Andrew and I skittered into the senior center one day to play the piano when we found ourselves in the midst of a meeting of the Ripinski Rippers, Haine’s very own sewing club.
Becky and Becky were sewing away and let us play the piano... but also, Becky invited me to join them for their upcoming quilting retreat, “Feather Your Nest With Quilts.”
I asked how much the weekend would be and she told me a number. I commented that I’d probably have to pass and that I also didn’t have anything to sew with. She said that if I was truly interested, they could probably come up with a scholarship for me along with everything I needed.
I’M MAKING A QUILT!
On a walk, she chanced upon me and asked what colours I like. “Er, oranges and maroons and greens and earthy tones and textures and rich colours.” Apparently, my colour choice was not one she’d ever choose for herself but she ran with it.
At the rummage sale, she nabbled a box worth of the perfect, perfect fabric for me. Rich maroon velvets, olive green corduroy (oh my goodness!), and this woven cloth that I’m very, very attracted to.
Friday afternoon I cut out all the pieces.
Saturday I sewed all day and finished the front.
Sunday I put together the front, batting, and backing, and tied and sewed it all together.
All I have left is to sew up the binding by hand, which is going to take one or two movies to get done.
The guys said all the right things when I brought it home. It was almost like having a mom gush over your work.
I embroidered “Ithaca” on one square, that’s the name of my quilt.
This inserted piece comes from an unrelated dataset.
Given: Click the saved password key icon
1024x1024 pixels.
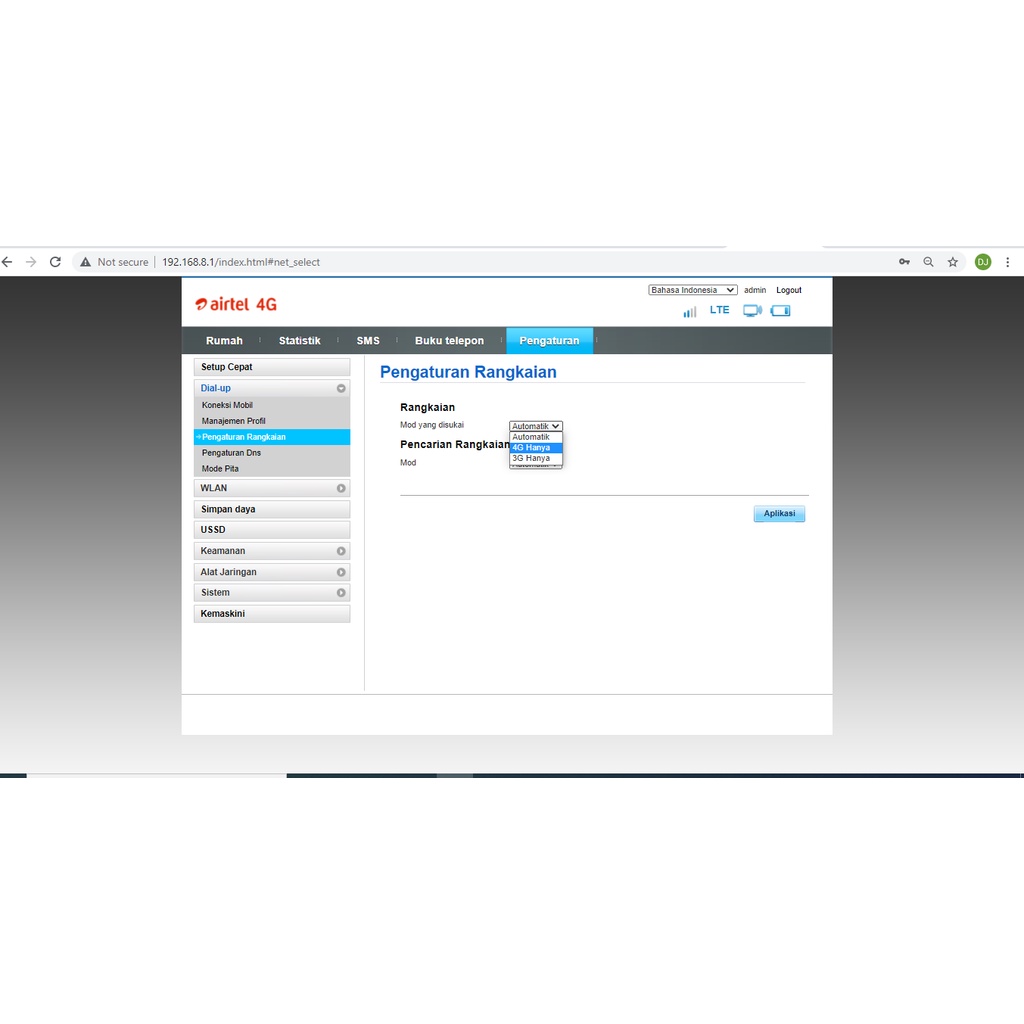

I named my quilt Ιθάκη (Ithaca)for Constantine Konstantinos Petrou Kavafis’s poem. I was introduced to Ithaca my senior year of high school by my professor, Mr. Curtis.
Ithaca is an island out in Greece. The poem talks about the journey trying to get to Ithaca and how, really, it's the journey that matters. Relish the journey. Treasure the journey. Don't rush it. In the end, Ithaca might not be altogether swell, but it wasn't about that... oh goodness, I describe it better in person. Here, read the actual poem.
IthacaWhen you set out on your journey to Ithaca,
pray that the road is long,
full of adventure, full of knowledge.
The Lestrygonians and the Cyclops,
the angry Poseidon -- do not fear them:
You will never find such as these on your path,
if your thoughts remain lofty, if a fine
emotion touches your spirit and your body.
The Lestrygonians and the Cyclops,
the fierce Poseidon you will never encounter,
if you do not carry them within your soul,
if your soul does not set them up before you.
Pray that the road is long.
That the summer mornings are many, when,
with such pleasure, with such joy
you will enter ports seen for the first time;
stop at Phoenician markets,
and purchase fine merchandise,
mother-of-pearl and coral, amber and ebony,
and sensual perfumes of all kinds,
as many sensual perfumes as you can;
visit many Egyptian cities,
to learn and learn from scholars.
Always keep Ithaca in your mind.
To arrive there is your ultimate goal.
But do not hurry the voyage at all.
It is better to let it last for many years;
and to anchor at the island when you are old,
rich with all you have gained on the way,
not expecting that Ithaca will offer you riches.
Ithaca has given you the beautiful voyage.
Without her you would have never set out on the road.
She has nothing more to give you.
And if you find her poor, Ithaca has not deceived you.
Wise as you have become, with so much experience,
you must already have understood what Ithacas mean.
And that’s my quilt, Ithaca.
I love it. Come to Haines, sew a quilt on the second weekend. I think this place just might be good for me.